# Task
In the text passage on coordination polymers, which ligand is called one of the simplest rigid dicarboxylate ligands?

Supporting information

cif

Crystallographic Information File (CIF) https://doi.org/10.1107/S0108270107045143/sk3164sup1.cif
Contains datablocks I, global

hkl

Structure factor file (CIF format) https://doi.org/10.1107/S0108270107045143/sk3164Isup2.hkl
Contains datablock I

CCDC reference: 669147

Comment top

A great effort has been devoted to the design and synthesis of functional materials, an area of intense activity and tremendous potential significance (Bradshaw et al., 2005; Kitagawa et al., 2004; Rao et al., 2004). Weak intermolecular forces, such as hydrogen bonding, ππ stacking, dipole–dipole attractions and van der Waals interactions, have been studied in depth and can be used in the design of molecular solids with specific supramolecular structures and functions (Fujita et al., 2005; Noveron et al., 2002; Bourne et al., 2001). The self-assemblies of supramolecular complexes can be achieved by controlling the noncovalent interactions among the ligands, which are, in most cases, organic groups (Hunks et al., 2002; Braga et al., 2000).

Utilization of rigid aromatic dicarboxylate ligands has become an interesting strategy to construct neutral nanoporous coordination polymers (Serre et al., 2002; Li et al., 1999; Chui et al., 1999). Unlike the rigid dicarboxylate spacer ligands, saturated aliphatic dicarboxylate ligands exhibit conformational and coordination versatility due to their single-bonded carbon chains, which are viewed as important flexible spacer ligands. Under mild ambient and hydrothermal conditions, self-assembly of metal cations with α,ω-dicarboxylate anions such as succinate afforded a variety of supramolecular motifs, where the discrete metal–oxygen polyhedra could be interconnected by organic linkers into polymeric layers and three-dimensional frameworks. Unfortunately, such three-dimensional frameworks exhibit normally little porosity (Zhang et al., 2006; Guillou et al., 2003; Forster & Cheetham, 2002). To overcome this problem, our recent research has been intensively focused on simultaneous utilization of rigid dicarboxylate and flexible α,ω-dicarboxylate ligands to construct coordination polymers. We report here a novel lanthanide coordination polymer, [Nd2(C4H4O4)2(C2O4)(H2O)2], (I), containing oxalate ligands, one of the simplest rigid dicarboxylate ligands, and flexible succinate ligands.

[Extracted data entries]
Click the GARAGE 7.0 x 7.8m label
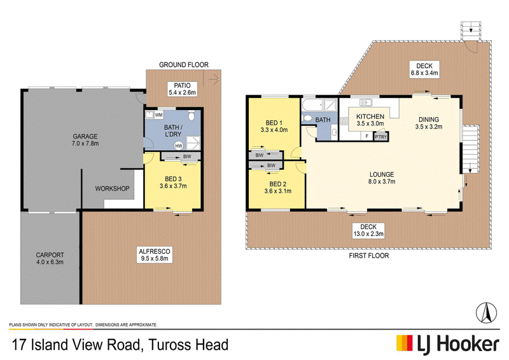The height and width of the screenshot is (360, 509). click(x=85, y=139)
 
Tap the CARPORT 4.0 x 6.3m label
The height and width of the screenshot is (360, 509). click(x=50, y=258)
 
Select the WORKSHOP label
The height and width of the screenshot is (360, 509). click(x=112, y=189)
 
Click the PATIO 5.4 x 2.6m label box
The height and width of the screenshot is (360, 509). click(x=182, y=89)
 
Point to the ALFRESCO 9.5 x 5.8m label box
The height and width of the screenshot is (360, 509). click(x=155, y=255)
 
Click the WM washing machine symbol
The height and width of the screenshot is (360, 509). click(x=158, y=115)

# Solved exercise
Oxalate.